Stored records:
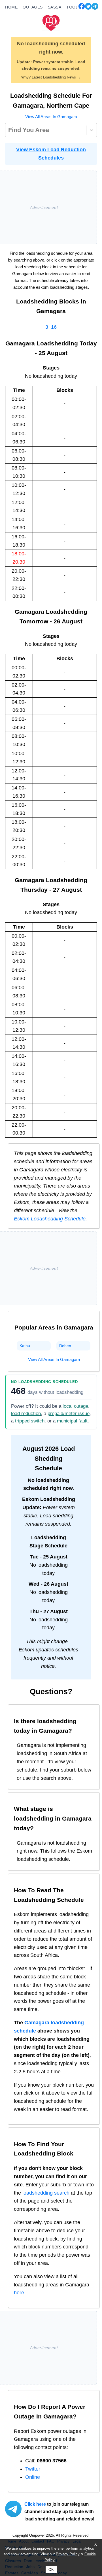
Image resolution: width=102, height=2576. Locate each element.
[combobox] (9, 130)
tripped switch (29, 1421)
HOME (11, 7)
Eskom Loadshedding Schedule (50, 1219)
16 (54, 327)
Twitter (32, 2469)
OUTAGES (33, 7)
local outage (75, 1406)
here (19, 2292)
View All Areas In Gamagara (51, 116)
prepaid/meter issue (69, 1413)
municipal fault (72, 1421)
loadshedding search (45, 2193)
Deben (65, 1345)
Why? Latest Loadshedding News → (51, 77)
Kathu (25, 1345)
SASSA (54, 7)
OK (51, 2569)
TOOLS (73, 7)
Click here (35, 2504)
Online (32, 2477)
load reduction (26, 1413)
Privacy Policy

Your task: Above are the entries. Quote exactly the lines from the one bearing "OUTAGES (33, 7)" through the one bearing "Click here (35, 2504)".

Exercise output:
OUTAGES (33, 7)
local outage (75, 1406)
here (19, 2292)
View All Areas In Gamagara (51, 116)
prepaid/meter issue (69, 1413)
municipal fault (72, 1421)
loadshedding search (45, 2193)
Deben (65, 1345)
Why? Latest Loadshedding News → (51, 77)
Kathu (25, 1345)
SASSA (54, 7)
OK (51, 2569)
TOOLS (73, 7)
Click here (35, 2504)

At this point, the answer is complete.